Preámbulo

Está usted de enhorabuena, acaba de dar el primer paso en el camino a la inmortalidad.

Me precio de ser un gran escéptico, presumo de haber alcanzado una elevada posición social gracias en buena parte a no fiarme de nada ni de nadie, de ahí que ese está usted de enhorabuena… me sonara a reclamo publicitario, y como además venía seguido de una vaga promesa de vida eterna, lo lógico hubiera sido que al instante cerrase el libro que tenía en las manos y lo arrojara al fuego del hogar. Si lo que pretendía el responsable de aquel volumen de tapas grises era atraer mi atención, el tono propagandístico no resultaba buena idea. Sin embargo continué con la lectura del libro. No porque no tuviera nada mejor que hacer, ni por simple incoherencia en un momento de debilidad; fue por respeto y cortesía hacia Robert, por satisfacer su petición.

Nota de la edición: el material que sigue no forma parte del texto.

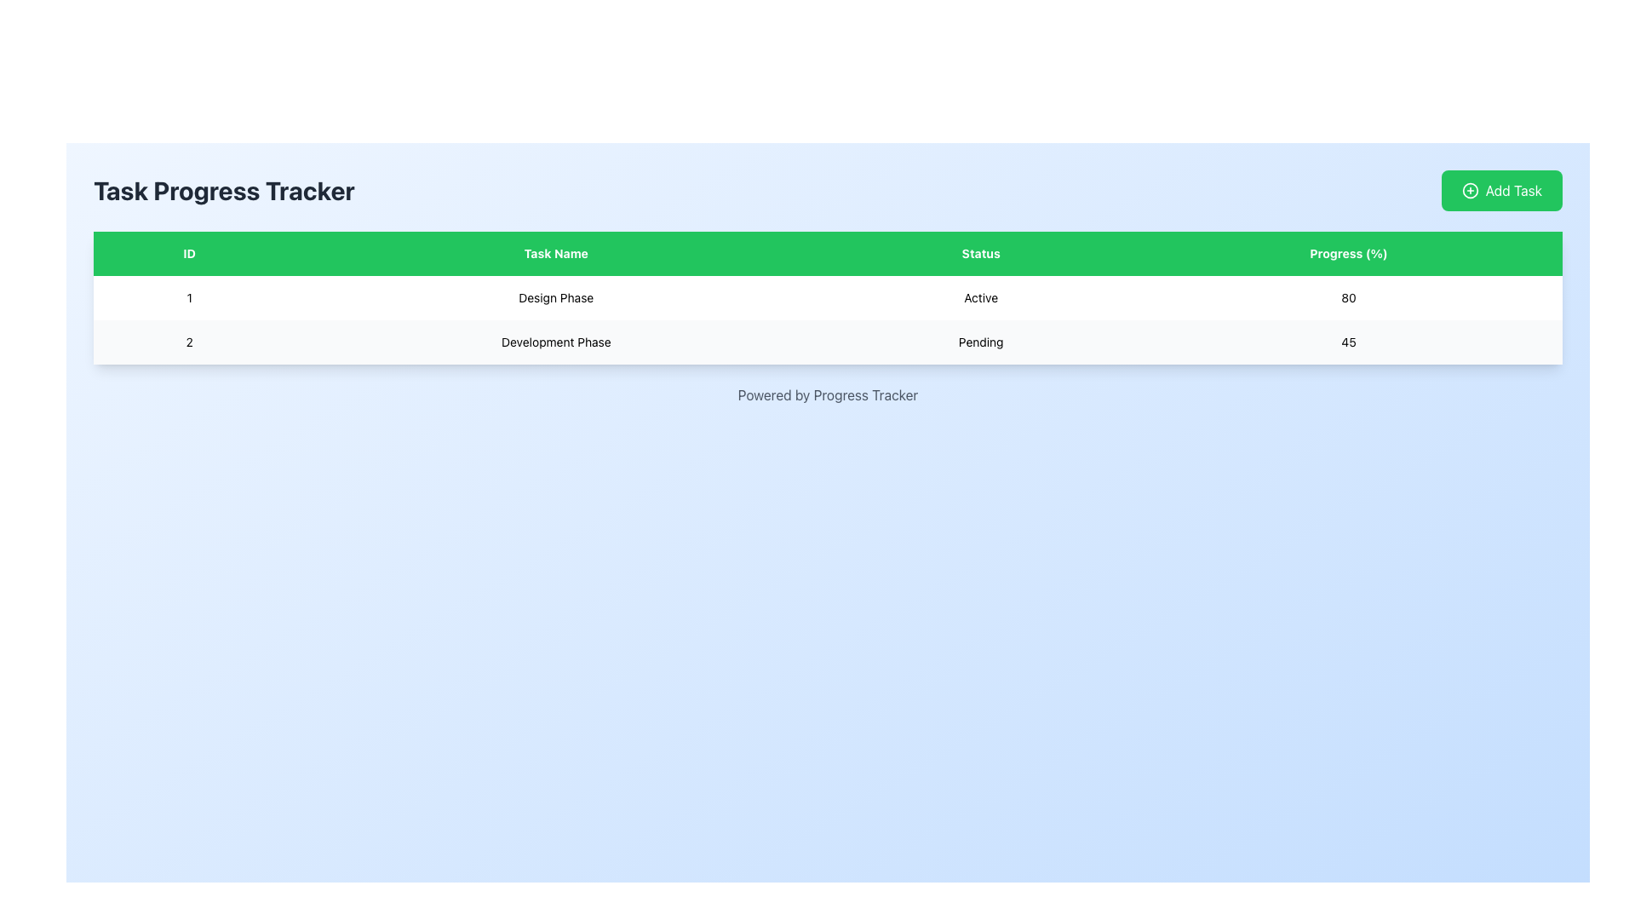 The width and height of the screenshot is (1635, 920). I want to click on the Text Label that serves as a header for tracking progress on tasks, located at the top-left corner of the interface, so click(223, 190).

Conozco a mucha gente, me relaciono a diario con un sinfín de personas, pero, por mi natural desconfianza, no me sobran los amigos, los verdaderos amigos desinteresados. En realidad, exagero cuando digo que no tengo muchos amigos porque equivale a decir que alguno tengo. Y no es así. En toda mi vida sólo he tenido uno, Robert, un sujeto de mi misma calaña, un tipo que durante años fue mi principal competidor en los negocios, pero que, a fuerza de coincidir como miembros destacados en innumerables consejos de administración y en organizaciones y foros empresariales, llegamos a conocernos en profundidad, a descubrir el uno en el otro al cómplice y confidente ideal y, claro, a establecer una estrecha amistad que, no lo negaré, favoreció nuestros mutuos intereses; una amistad lamentablemente quebrada a su muerte. Se comprenderá que si Robert me pedía algo, y mucho más si se trataba de un deseo póstumo, no le respondiera con un desaire. Si se acordó de mí al final de su vida y quiso legarme el libro al que me he referido, por lo menos debía intentar saber qué se contaba en él, sobre todo tras leer la carta que lo acompañaba, una escueta carta con labores de aval y presentación que no tengo inconveniente en reproducir.

Querido Nelson:

De sobras sé que tienes de todo, por lo que no te sorprenderá que tu grandioso patrimonio no se acreciente con lo que te he dejado. Además, después de tanto tiempo peleando entre nosotros en pos de la fortuna más alta, sería absurdo que, por la mera tontería de morir primero, me viese obligado a darme por vencido y enriquecerte aún más.

Lo que quiero que recibas tras mi muerte tiene, como podrás comprobar, mucho valor. Aunque tampoco tardarás en darte cuenta que se trata de un valor inmaterial no cuantificable en dinero.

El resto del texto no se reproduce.